Позабавившись некоторое время картинами и описаниями, которые дал мне коадъютор, мы покинули галерею и вошли в своего рода часовню, в которой были два алтаря с горящими перед ними лампадами, по обе стороны от высокого портала. Он открывался в большой сводчатый зал, украшенный историческими картинами из жизни святого Бруно и портретами генералов ордена со времени смерти великого основателя (1085) до настоящего времени. Под этими портретами находятся места для настоятелей, которые присутствуют на великом собрании. Впереди виден трон генерала; наверху висит изображение канонизированного Бруно, увенчанного звездами.

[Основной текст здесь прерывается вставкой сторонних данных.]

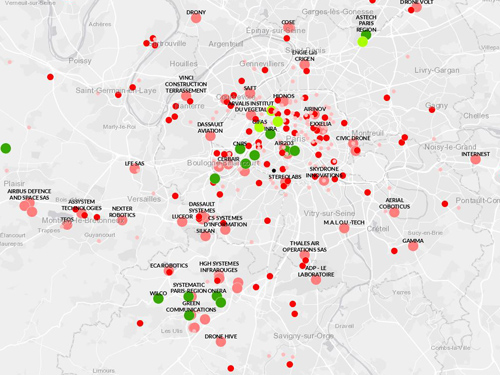Open the INTERNEST marker details
Viewport: 500px width, 375px height.
pos(476,159)
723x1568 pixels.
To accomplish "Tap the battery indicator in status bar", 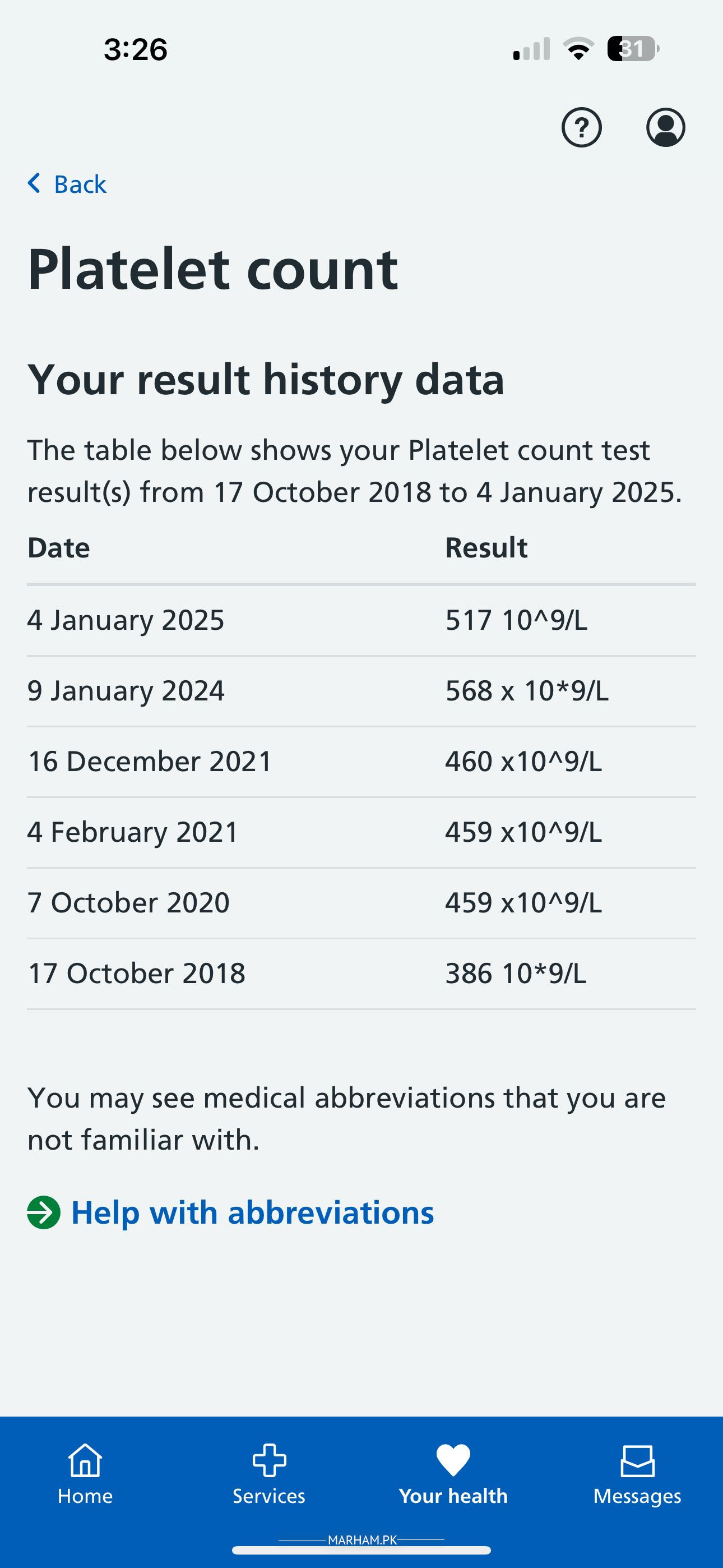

Коадъютор казался очарованным тем уважением, с которым я оглядывал эти святые объекты; и если бы час вечерни не приближался, мы провели бы больше времени в созерцании чудес Бруно, изображенных на нижних панелях зала. Мы покинули ту комнату, чтобы войти в извилистый проход (освещенный окнами в крыше), который привел нас в монастырь длиной шестьсот футов, от которого отходили два других, соединяясь с четвертым таких же самых необычайных размеров. Обширные ряды тонких колонн тянутся вокруг различных дворов здания, многие из которых превращены в сады, принадлежащие отдельным кельям. Мы продолжали бродить из монастыря в монастырь и блуждать по извилистым проходам и запутанным галереям этого огромного здания, пока коадъютор присутствовал на вечерне.
В каждой части структуры царил самый мертвенный покой: ни один звук не достигал моих ушей, кроме «минутных капель с карнизов». Я сел в нишу монастыря и погрузился в глубокую задумчивость, из которой был отозван возвращением нашего проводника, который, я полагаю, был почти склонен вообразить по выражению моего лица, что я размышляю, не остаться ли мне с ними навсегда.
Но я вскоре опомнился и выразил некоторое нетерпение увидеть великую часовню, к которой мы наконец прибыли после прохождения другого лабиринта монастырей. Галерея непосредственно перед ее входом казалась совсем веселой по сравнению с другими, которые я прошел, и обязана своей жизнерадостностью большому окну (украшенному плитами полированного мрамора), которое допускает вид на прекрасный лес и позволяет полному потоку света ударить в дверь часовни, которая также украшена мрамором в простом, но благородном стиле архитектуры.
Отец-ризничий стоял наготове на ступенях портала, чтобы дать нам допуск; и, распахнув створки, мы вошли в часовню и были поражены правильностью ее пропорций, торжественным величием сводчатого потолка и мягким торжественным светом, равномерно распределенным по каждой части здания. Никакие безвкусные украшения, никакие яркие картины не оскверняли святость места. Высокий алтарь, стоящий отдельно от стен, которые были обиты богатым бархатом, был единственным объектом, на который было потрачено много украшений; и, будучи великим праздником, он был усеян статуями из золота, святынями и канделябрами самой величественной формы и самого тонкого исполнения. Четыре из последних, гигантского размера, были помещены на ступенях; которые, вместе с частью инкрустированного пола внутри хора, были устланы красивыми коврами.
Освещение столь многих свечей, ударяющих по святыням, кадилам и столбам из полированной яшмы, поддерживающим балдахин алтаря, произвело удивительный эффект; и, поскольку остальная часть часовни была видна только при слабом внешнем свете, проникающем сверху, великолепие и достоинство алтаря были усилены контрастом. Я удалился на мгновение от него и, сев в одно из самых дальних мест хора, посмотрел на него и вообразил, что вся структура возникла «тонкой магией», как испарение.